Bupati Terpana Warga Cicurug Antusias Ikuti Vaksinasi Covid-19

oleh -
Bupati Sukabumi H. Marwan Hamami (kanan, tengah berbaju kuning) berbincang-bincang dengan tenaga kesehatan pada vaksinasi massal di Kecamatan Cicurug.

Wartawan Agus Setiawan

Editor Wawan AS

Bupati Sukabumi H. Marwan Hamami  meninjau kegiatan Gebyar Vaksinasi Covid-19 di Kantor Kecamatan Cicurug, Sabtu (11/9/2021). Kegiatan tersebut merupakan rangkaian dari peringatan Hari Jadi ke-151 Kabupaten Sukabumi.

Di tempat vaksinasi, Marwan tampak terpana melihat antusias warga Cicurug mengikuti vaksinasi Covid-19. Peserta vaksinasi terus berdatangan tidak berhenti untuk mendapatkan suntikan vaksin.

“Luar biasa masyarakat di Cicurug ini, mereka sangat antusias mengikuti vaksinasi dengan menerapkan protokol kesehatan.

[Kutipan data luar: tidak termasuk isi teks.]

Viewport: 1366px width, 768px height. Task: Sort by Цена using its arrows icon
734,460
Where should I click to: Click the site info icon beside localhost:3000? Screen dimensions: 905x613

Alhamdulillah terlihat masyarakat Cicurug sangat bersemangat. Saya kagum. Warga juga berdisipilin menerapkan protokol kesehatan,” kata bupati di tengah pemantauan vaksinasi.  

Vaksinasi dibagi menjadi dua kelompok. Satu kelompok di halaman Kantor Kecamatan Cicurug dan satu lagi di Alun-alun Cicirug. Kedua tempat itu dipenuhi warga yang akan mengikuti vaksinasi.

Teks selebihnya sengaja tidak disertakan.